Start of Block

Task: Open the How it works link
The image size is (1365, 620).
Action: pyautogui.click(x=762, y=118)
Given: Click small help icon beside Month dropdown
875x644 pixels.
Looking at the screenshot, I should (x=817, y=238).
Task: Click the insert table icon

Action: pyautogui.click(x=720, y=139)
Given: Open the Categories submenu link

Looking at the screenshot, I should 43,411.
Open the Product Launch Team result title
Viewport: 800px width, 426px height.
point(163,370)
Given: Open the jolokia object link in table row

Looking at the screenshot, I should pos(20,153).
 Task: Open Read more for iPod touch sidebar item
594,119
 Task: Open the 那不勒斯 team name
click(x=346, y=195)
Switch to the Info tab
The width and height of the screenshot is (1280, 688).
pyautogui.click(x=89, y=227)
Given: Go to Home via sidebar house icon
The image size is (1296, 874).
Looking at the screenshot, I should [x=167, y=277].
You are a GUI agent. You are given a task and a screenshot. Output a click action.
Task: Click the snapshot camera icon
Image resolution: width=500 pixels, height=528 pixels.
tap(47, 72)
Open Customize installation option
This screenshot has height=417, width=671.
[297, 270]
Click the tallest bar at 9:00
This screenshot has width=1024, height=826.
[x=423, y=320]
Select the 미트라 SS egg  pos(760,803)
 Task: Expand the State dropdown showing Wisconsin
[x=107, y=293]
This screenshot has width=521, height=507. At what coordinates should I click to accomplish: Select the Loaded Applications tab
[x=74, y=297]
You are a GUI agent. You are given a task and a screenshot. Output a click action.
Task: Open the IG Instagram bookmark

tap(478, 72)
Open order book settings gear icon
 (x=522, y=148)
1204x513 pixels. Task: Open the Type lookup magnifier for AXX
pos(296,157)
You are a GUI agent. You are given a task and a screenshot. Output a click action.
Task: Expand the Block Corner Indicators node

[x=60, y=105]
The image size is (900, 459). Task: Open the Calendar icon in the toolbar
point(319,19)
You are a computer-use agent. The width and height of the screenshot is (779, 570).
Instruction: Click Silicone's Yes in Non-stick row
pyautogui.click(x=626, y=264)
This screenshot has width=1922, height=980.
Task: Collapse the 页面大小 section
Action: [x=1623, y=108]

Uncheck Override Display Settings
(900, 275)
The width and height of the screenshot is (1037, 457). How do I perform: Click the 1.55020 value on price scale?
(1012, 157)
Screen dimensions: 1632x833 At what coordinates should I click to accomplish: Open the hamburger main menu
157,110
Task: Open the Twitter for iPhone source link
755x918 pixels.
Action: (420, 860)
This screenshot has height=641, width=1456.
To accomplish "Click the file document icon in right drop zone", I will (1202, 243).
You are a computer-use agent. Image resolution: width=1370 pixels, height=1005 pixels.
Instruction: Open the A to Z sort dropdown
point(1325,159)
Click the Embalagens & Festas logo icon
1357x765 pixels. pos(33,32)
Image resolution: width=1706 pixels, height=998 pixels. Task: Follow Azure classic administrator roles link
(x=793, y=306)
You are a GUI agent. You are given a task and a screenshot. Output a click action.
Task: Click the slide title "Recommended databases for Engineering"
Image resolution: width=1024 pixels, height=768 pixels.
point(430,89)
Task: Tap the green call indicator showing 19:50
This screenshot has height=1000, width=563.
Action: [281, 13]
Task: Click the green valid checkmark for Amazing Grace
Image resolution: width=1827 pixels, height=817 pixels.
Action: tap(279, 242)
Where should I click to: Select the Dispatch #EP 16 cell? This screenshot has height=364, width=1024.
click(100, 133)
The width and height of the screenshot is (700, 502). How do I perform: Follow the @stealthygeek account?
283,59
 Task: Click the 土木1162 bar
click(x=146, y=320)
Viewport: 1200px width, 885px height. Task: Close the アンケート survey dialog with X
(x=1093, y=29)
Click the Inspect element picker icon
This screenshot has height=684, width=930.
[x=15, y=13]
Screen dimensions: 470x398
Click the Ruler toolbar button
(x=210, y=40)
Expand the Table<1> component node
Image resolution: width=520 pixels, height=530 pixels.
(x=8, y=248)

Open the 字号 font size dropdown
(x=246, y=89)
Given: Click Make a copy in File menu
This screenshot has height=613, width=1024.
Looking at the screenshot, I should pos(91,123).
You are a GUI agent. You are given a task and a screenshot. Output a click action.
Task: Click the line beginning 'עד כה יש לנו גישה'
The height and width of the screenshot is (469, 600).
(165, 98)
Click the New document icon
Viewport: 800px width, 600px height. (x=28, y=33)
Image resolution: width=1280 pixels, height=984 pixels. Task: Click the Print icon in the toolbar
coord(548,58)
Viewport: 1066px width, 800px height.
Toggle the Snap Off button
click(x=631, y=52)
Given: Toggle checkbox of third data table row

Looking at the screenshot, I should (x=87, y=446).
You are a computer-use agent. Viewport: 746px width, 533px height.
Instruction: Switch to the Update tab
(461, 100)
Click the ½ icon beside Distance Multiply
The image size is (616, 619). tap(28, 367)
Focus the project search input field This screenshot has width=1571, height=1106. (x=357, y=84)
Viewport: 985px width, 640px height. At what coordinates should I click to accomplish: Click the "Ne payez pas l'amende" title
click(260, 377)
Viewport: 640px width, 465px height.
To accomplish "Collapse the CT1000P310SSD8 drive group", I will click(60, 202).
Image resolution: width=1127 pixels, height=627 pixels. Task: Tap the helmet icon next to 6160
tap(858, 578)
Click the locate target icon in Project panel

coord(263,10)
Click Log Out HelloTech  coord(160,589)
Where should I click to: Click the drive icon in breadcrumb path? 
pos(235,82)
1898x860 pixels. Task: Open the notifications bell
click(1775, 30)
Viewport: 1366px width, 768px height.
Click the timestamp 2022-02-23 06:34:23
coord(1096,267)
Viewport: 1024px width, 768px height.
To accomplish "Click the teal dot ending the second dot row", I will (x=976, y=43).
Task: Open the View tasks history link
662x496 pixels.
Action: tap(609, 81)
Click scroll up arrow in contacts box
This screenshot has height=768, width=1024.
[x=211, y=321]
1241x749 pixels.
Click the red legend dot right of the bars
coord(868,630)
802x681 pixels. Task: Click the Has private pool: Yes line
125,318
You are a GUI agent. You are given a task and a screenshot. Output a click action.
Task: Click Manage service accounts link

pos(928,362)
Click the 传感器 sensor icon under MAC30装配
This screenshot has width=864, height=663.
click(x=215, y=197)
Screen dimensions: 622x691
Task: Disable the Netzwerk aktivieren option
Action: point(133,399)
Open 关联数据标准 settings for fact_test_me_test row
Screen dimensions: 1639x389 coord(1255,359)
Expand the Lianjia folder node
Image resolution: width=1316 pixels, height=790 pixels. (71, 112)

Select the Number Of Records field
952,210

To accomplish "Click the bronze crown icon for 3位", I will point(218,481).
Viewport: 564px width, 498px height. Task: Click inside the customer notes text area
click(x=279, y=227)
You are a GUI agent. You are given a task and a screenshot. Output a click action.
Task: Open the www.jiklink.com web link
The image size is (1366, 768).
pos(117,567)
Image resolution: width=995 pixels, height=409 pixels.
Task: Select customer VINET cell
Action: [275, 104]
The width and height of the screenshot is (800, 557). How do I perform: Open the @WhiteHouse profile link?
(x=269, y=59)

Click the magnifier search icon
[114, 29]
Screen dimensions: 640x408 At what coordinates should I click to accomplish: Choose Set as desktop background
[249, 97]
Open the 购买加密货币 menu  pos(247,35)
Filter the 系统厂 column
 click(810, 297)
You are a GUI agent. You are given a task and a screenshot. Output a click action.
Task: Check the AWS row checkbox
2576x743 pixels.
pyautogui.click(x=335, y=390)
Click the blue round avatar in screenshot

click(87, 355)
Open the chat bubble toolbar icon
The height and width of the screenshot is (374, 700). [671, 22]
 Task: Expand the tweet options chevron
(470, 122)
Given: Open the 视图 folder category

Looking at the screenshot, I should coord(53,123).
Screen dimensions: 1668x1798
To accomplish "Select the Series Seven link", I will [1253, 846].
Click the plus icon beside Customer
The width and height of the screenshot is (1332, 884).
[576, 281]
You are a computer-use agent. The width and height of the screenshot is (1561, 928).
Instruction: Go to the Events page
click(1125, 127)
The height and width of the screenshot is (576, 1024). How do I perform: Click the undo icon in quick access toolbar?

End of Block

* WHAT IS EXPECTED:
If a line in the entries above contains "computer", report it.

* TASK SOLUTION:
You are a computer-use agent. The width and height of the screenshot is (779, 570).
You are a computer-use agent. Image resolution: width=1370 pixels, height=1005 pixels.
You are a computer-use agent. Viewport: 746px width, 533px height.
You are a computer-use agent. The width and height of the screenshot is (1561, 928).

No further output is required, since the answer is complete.